→ Extracted material:
_____

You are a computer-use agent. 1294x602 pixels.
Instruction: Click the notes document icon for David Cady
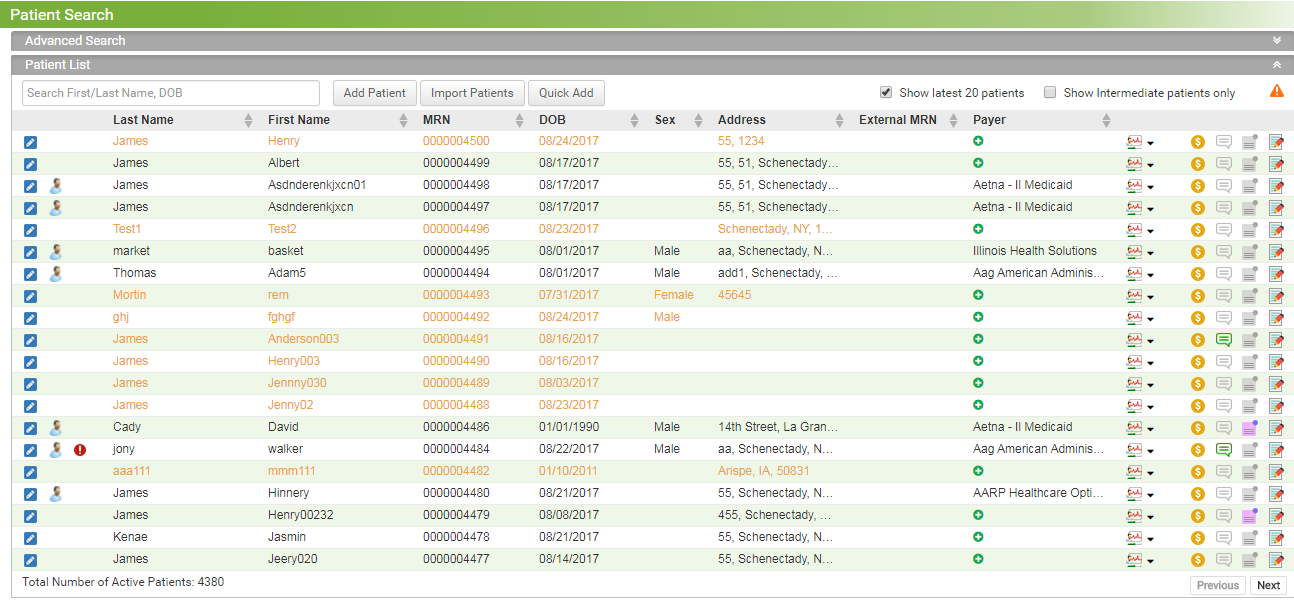[1250, 427]
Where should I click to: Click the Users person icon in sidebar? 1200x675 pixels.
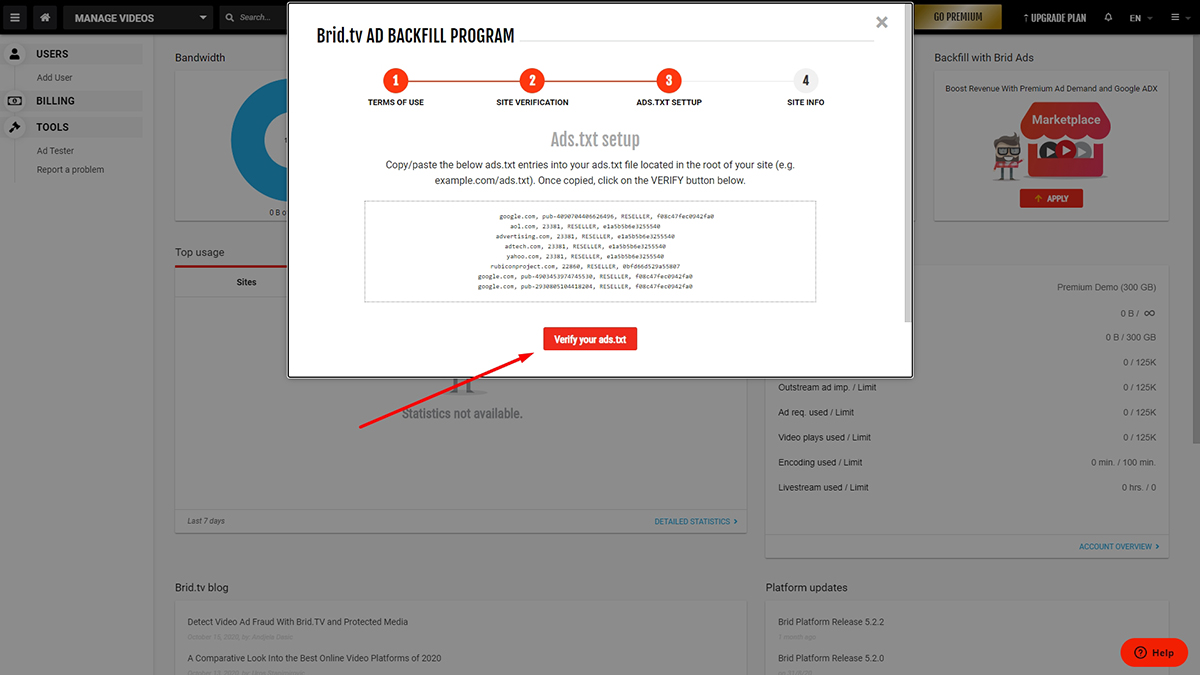point(15,54)
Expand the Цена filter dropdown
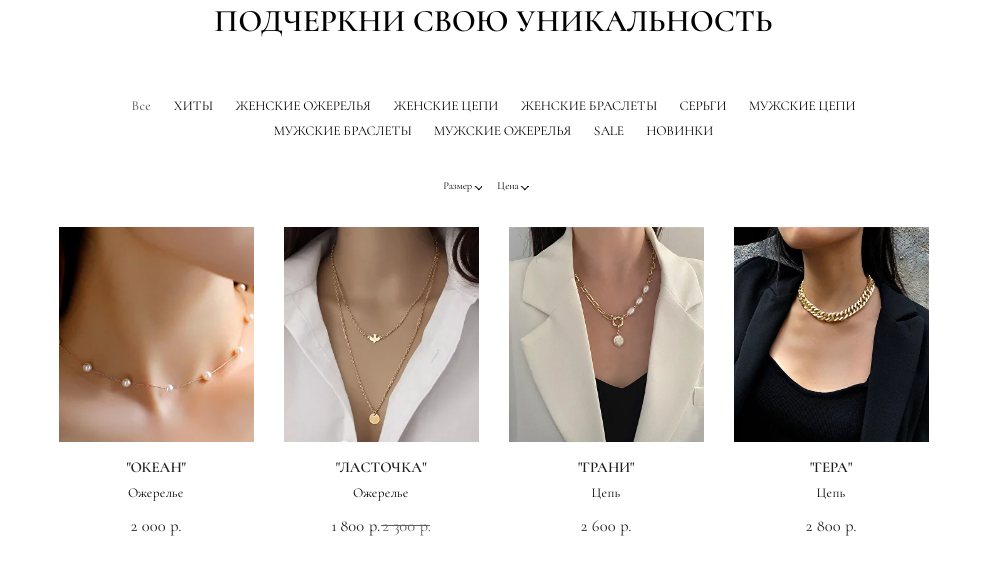The width and height of the screenshot is (986, 566). tap(512, 186)
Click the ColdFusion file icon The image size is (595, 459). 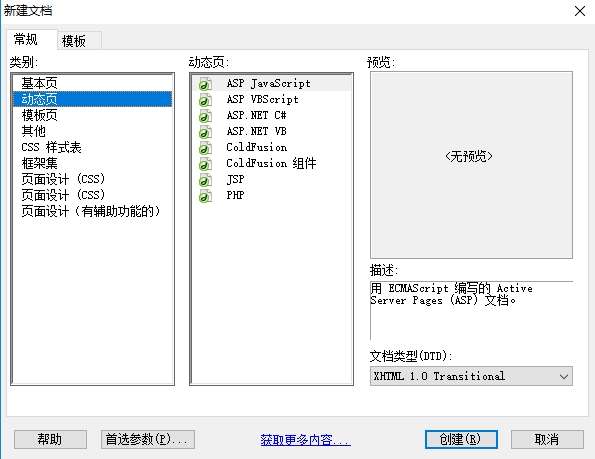[x=205, y=148]
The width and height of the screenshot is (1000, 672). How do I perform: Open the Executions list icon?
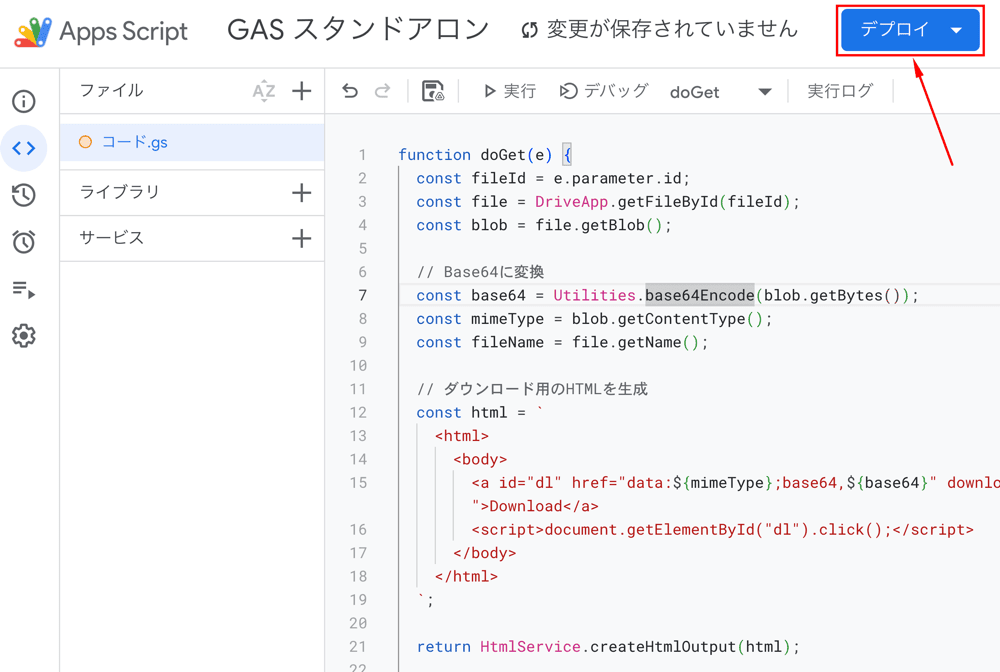tap(24, 290)
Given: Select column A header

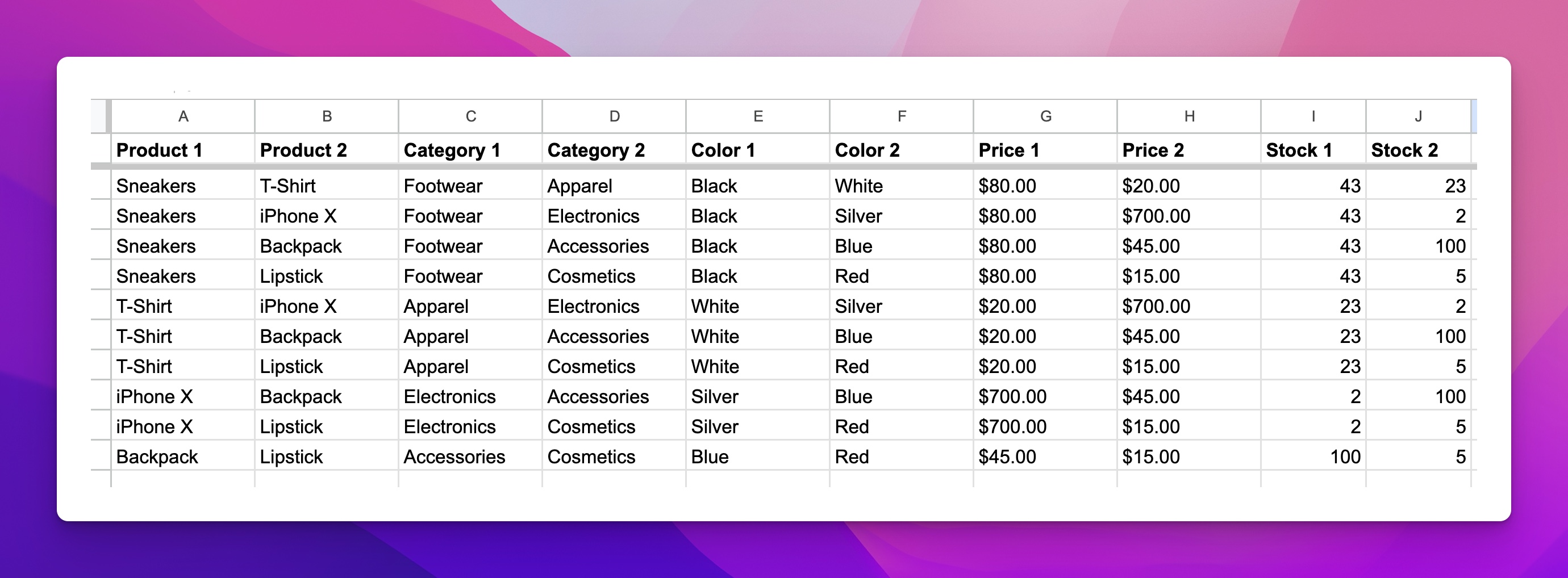Looking at the screenshot, I should click(182, 116).
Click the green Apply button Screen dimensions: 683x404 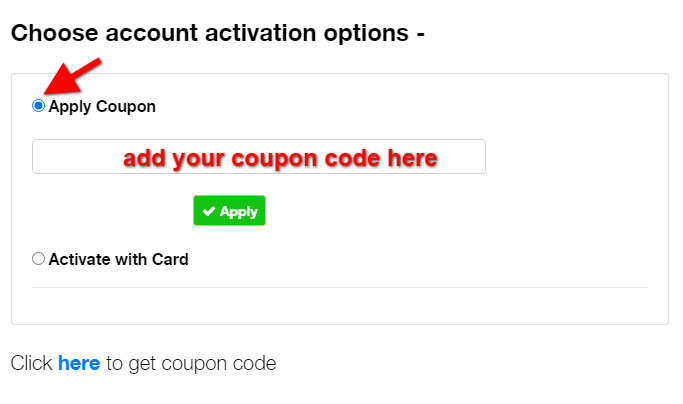(229, 211)
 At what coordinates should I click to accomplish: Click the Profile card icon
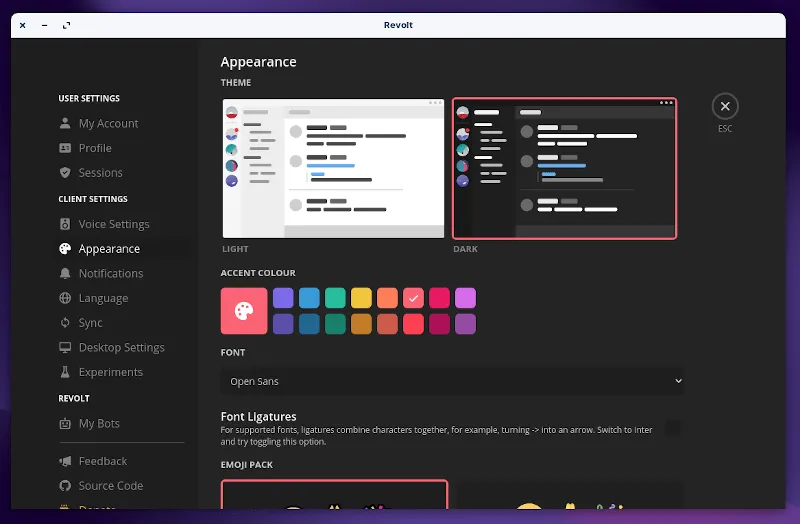[65, 148]
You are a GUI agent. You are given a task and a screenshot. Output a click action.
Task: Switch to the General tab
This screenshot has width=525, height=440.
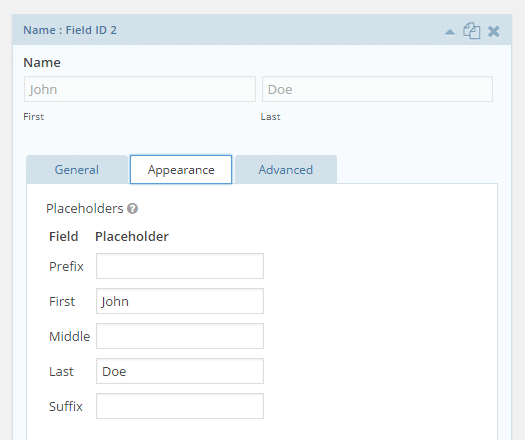tap(77, 169)

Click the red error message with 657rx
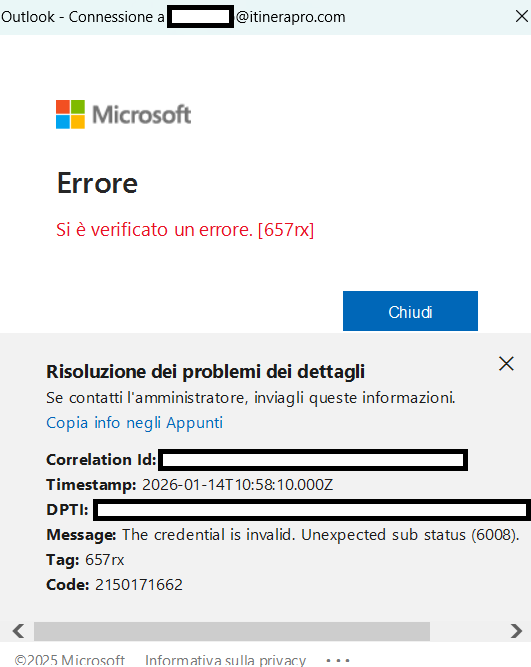(185, 230)
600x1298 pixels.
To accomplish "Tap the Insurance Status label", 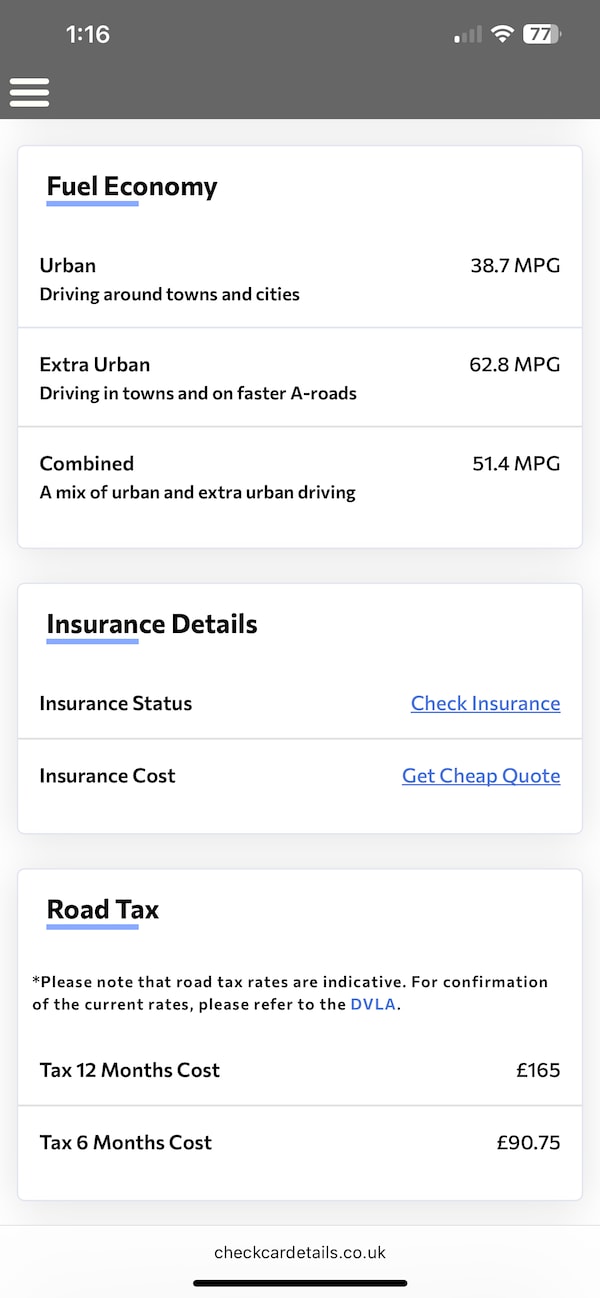I will [x=116, y=703].
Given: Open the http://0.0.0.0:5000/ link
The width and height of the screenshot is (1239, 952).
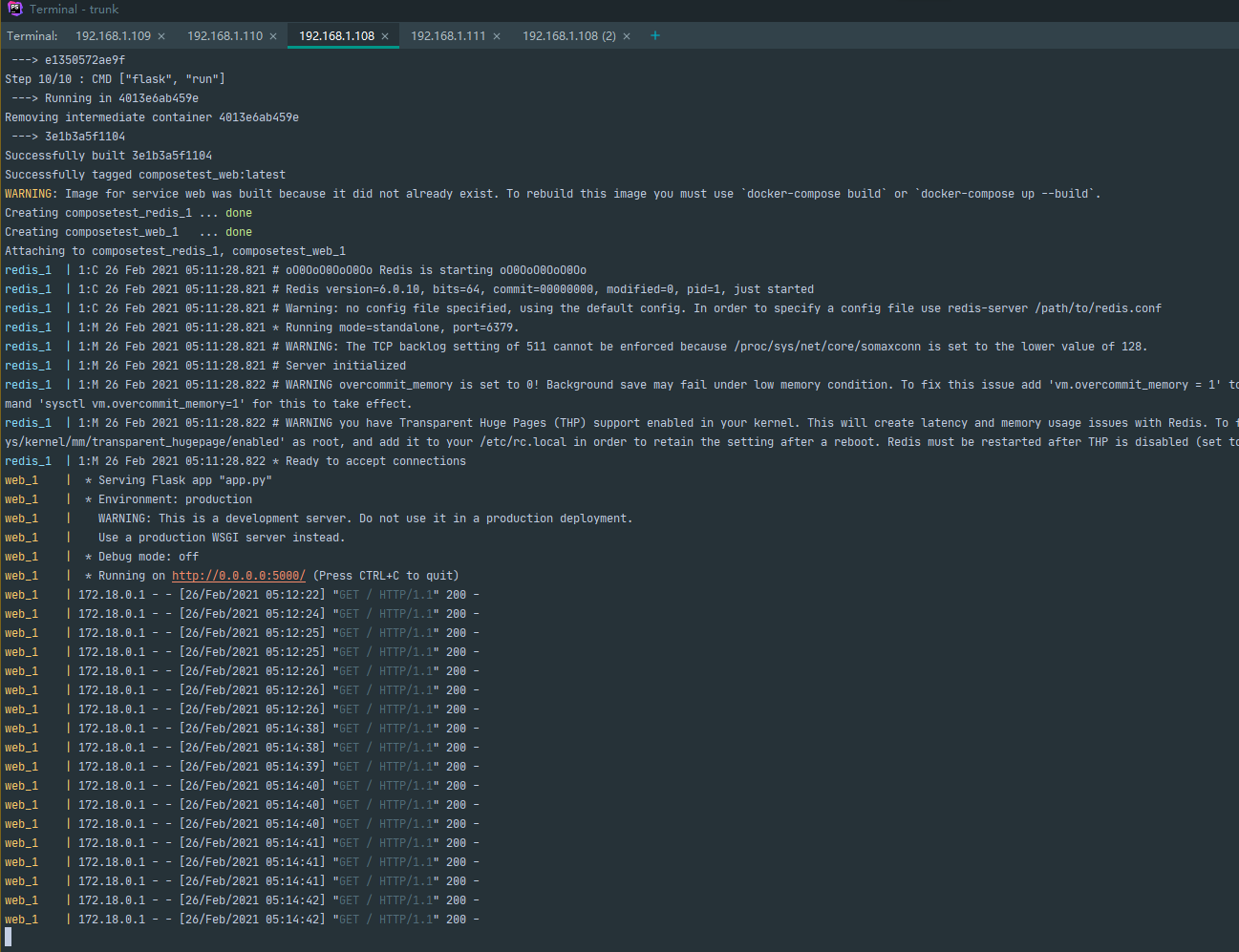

_____

→ Work item: Filter the listing above for the string "agent" and copy every matching line.

→ Task solution:
You are a computer-use agent. 1294x602 pixels.
You are a GUI agent. You are given a task and a screenshot. Output a click action.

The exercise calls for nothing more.